One of my meditations was Joseph’s perspective of The Nativity (Matthew 1:18-25). I didn’t know a lot about St. Joseph before the retreat, but I left with a new spiritual father and friend. His protection and pursuit were consoling during those 8 days and I learned a lot about him. This specific meditation gave me a closer look into the relationship between Mary and Joseph and the virtue of chastity.
Mary had returned from Judah and broke the news to Joseph about her pregnancy. I saw Joseph’s struggle as a righteous man, I saw his love for Mary, I saw how desperately he wanted to believe her. I saw his joy when he woke up after being visited in a dream by an angel. I saw his pursuit, his humility in asking for Mary’s forgiveness. I saw their reunion, the hopeless romantic in me wanted it to be dramatic and full of passion, but it was simple, pure, chaste.
After each meditation St. Ignatius calls the person making the retreat to enter into a colloquy, a conversation with God the Father, Jesus, Mary, and/or other saints. During my colloquy, I spoke to Mary and Joseph.
I was almost angry with them for being a married couple that loved each other with perfect chastity! It seemed so easy for them, but for me, a single woman, practicing chastity was a challenge. I looked at both of them and screamed “HOW DID YOU REMAIN CHASTE?” The answer was immediate and simple, grace.
It never occurred to me to ask God for the grace to be chaste. I can ask for help. I’m not alone.
I’ve spent many hours in prayer mourning with my younger self. I look back and see a wounded girl that was teased by her friends for not understanding crude jokes, but she wasn’t alone. I see a girl that was tired of being known by her virginity, but she wasn’t alone. I see a girl, desperate for love, that when she finally got a boyfriend she thought “as long as I don’t have sex, I’m still being chaste,” but she wasn’t alone. I see the Lord so clearly in those moments, looking at me with love, his heart breaking that I couldn’t see myself as He sees me.
Chastity. God desires to give me the grace of chastity, but I don’t have to wait until I am in a relationship to receive this grace. Everybody is called to be chaste! Every baptized Christian pledges to live chastity, according to their state in life.

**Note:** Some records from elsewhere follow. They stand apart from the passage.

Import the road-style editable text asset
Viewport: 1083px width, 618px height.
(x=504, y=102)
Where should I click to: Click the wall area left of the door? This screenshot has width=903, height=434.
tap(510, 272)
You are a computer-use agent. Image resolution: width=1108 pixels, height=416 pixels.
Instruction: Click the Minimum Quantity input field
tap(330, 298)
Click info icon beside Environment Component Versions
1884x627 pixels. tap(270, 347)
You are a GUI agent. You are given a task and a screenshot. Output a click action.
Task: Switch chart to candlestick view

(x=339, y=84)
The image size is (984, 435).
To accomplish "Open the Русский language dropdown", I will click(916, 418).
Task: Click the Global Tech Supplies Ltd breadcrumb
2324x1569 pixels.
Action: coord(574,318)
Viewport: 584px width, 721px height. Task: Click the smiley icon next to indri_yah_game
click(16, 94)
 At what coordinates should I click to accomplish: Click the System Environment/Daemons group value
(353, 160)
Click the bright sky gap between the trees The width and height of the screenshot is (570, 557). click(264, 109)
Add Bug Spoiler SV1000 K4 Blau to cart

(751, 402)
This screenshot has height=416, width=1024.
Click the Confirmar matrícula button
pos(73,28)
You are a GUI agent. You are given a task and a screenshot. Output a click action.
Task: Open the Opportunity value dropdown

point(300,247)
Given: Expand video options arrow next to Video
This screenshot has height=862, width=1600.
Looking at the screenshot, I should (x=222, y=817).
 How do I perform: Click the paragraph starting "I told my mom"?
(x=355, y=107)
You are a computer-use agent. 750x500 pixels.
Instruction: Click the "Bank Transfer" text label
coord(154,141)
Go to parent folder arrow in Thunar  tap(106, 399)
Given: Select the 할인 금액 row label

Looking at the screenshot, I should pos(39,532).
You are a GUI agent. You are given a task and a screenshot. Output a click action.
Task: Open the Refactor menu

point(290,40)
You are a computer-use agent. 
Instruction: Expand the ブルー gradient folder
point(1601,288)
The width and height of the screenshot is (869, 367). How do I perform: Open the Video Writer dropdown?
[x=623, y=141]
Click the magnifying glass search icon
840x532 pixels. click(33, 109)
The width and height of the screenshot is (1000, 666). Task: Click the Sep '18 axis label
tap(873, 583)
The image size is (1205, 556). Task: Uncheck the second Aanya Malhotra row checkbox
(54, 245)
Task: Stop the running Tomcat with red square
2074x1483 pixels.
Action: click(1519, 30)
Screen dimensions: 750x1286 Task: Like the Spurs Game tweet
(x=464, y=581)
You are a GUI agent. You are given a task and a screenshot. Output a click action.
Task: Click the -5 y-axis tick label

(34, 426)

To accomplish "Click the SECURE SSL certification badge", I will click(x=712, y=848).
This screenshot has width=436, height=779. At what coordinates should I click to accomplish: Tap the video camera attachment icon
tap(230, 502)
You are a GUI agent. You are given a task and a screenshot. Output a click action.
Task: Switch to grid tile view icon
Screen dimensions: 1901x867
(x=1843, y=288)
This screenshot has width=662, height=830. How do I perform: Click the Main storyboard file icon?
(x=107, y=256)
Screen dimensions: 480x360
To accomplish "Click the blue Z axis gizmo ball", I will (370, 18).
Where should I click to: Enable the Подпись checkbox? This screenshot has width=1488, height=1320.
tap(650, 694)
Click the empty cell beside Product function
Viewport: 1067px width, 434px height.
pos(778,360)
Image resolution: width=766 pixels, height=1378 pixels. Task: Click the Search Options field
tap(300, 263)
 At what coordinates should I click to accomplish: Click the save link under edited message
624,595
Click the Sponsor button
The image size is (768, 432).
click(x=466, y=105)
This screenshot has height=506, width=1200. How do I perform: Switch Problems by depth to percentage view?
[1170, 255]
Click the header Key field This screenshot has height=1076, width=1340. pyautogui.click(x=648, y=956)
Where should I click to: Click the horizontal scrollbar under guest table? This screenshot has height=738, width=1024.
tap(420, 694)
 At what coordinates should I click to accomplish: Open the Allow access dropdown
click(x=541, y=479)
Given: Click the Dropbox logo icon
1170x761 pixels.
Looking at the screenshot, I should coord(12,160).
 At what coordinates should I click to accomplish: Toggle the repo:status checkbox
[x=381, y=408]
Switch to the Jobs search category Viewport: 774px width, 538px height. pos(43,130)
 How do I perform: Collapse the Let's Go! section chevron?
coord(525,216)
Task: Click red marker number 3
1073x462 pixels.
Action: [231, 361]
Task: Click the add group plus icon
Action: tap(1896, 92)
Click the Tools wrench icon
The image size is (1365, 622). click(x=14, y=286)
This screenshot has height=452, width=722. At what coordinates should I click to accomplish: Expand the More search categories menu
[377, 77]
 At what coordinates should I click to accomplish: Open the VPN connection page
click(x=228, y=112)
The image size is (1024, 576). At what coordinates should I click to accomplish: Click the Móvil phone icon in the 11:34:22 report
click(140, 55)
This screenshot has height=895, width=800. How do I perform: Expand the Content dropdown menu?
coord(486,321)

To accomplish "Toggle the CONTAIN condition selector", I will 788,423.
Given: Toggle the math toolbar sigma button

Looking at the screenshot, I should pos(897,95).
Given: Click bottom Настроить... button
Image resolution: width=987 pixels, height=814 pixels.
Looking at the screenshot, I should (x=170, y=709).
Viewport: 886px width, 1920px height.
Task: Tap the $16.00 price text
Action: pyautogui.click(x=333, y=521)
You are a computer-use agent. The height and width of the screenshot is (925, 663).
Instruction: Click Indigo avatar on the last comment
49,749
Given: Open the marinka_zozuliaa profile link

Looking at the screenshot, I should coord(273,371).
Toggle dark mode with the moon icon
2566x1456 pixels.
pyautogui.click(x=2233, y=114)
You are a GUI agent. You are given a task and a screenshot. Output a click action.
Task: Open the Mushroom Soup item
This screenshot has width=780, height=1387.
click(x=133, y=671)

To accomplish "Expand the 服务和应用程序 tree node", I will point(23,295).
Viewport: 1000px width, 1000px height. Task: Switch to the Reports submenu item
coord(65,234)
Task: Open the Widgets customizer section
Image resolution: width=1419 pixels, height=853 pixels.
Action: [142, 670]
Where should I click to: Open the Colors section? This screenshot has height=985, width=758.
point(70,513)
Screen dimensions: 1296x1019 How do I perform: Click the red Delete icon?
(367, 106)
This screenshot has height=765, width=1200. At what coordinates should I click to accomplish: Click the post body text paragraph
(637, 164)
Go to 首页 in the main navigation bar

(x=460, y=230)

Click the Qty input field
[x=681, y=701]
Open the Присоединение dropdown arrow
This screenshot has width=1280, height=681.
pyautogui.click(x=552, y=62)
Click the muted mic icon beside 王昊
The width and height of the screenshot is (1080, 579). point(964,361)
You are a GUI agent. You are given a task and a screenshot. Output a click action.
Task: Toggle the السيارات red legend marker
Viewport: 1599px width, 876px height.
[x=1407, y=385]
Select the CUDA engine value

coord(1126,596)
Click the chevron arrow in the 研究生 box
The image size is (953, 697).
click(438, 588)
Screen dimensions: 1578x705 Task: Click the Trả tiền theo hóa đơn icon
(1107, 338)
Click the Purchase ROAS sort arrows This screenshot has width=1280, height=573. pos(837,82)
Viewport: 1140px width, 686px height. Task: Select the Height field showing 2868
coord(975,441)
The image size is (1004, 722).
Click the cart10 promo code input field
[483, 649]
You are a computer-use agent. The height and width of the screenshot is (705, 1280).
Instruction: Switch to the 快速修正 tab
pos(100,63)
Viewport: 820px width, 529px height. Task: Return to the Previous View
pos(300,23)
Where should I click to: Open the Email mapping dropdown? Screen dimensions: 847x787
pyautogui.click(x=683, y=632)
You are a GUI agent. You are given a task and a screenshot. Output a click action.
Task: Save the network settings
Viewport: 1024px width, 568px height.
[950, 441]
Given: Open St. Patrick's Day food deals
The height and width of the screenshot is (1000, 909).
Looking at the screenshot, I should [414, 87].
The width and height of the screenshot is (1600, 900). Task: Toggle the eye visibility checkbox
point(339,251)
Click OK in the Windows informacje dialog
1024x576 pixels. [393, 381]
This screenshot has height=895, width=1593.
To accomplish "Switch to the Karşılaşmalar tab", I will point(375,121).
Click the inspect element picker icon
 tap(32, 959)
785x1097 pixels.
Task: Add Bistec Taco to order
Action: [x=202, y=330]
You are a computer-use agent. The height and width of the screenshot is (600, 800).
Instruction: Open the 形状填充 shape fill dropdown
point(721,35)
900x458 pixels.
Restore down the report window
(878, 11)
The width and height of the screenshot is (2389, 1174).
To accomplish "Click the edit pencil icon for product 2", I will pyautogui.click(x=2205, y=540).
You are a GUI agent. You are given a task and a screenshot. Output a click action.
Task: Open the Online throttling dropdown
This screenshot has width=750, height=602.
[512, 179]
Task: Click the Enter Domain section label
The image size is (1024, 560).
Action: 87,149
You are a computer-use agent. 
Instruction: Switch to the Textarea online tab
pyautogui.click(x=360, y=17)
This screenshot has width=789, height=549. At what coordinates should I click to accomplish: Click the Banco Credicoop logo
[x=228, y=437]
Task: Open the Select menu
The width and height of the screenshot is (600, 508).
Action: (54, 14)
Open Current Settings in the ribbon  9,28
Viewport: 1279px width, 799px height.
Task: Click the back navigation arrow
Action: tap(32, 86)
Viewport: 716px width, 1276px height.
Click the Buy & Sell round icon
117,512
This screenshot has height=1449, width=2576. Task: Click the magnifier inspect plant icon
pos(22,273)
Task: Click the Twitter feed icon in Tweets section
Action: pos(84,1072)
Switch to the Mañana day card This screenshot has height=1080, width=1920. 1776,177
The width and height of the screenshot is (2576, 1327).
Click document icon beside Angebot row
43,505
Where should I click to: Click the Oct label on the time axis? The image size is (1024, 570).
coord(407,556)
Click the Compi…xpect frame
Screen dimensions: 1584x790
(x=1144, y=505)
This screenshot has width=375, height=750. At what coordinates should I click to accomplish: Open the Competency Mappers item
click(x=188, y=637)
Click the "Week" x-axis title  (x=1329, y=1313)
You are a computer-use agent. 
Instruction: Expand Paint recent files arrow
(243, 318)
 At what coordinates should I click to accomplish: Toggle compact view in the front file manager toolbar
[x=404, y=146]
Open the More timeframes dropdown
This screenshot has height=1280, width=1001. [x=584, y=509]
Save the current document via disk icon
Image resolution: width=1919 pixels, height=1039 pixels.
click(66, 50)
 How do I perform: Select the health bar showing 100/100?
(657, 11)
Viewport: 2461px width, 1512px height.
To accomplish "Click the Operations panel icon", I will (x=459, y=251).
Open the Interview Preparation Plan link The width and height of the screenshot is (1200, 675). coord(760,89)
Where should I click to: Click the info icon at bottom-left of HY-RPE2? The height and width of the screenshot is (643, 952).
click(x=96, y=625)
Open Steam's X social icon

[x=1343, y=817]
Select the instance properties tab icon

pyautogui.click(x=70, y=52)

As a single woman, chastity looks like practicing self-control and not spending all of my money online shopping. It looks like making my bed in the morning. It looks like fasting for my future spouse. It looks like taking care of my body by working out and eating right. It looks like praying daily, remaining open to receiving the graces God desires to give me right now.
Since I am not in a romantic relationship, loving my friends is a way I can practice chastity. “The virtue of chastity blossoms in friendship” (CCC 2347). Practicing chastity in friendship allows the disciple to imitate Christ, it draws the faithful into spiritual communion. It prepares us for the physical communion of heaven which is modeled on earth by marital love. In a way, learning how to live chastity in friendship prepares you to enter into spousal love.
The beauty of this virtue is that it allows for growth. Later in life, if I get married or enter religious life, the way I practice chastity will change. There will always be ways that I can grow in chastity. I will have more to learn, but I won’t be alone. The Lord will always be willing to give me the grace to be chaste, and St. Joseph will always be there to remind me of this truth.
St. Joseph is known by many names, he is the patron of the universal church and of workers and fathers and happy deaths. He is called “terror of demons,” but he came to my aid with a chaste heart. He came to my aid with a heart that is pure and humble and full of graces from the Father.
Chaste Heart of St. Joseph, pray for us.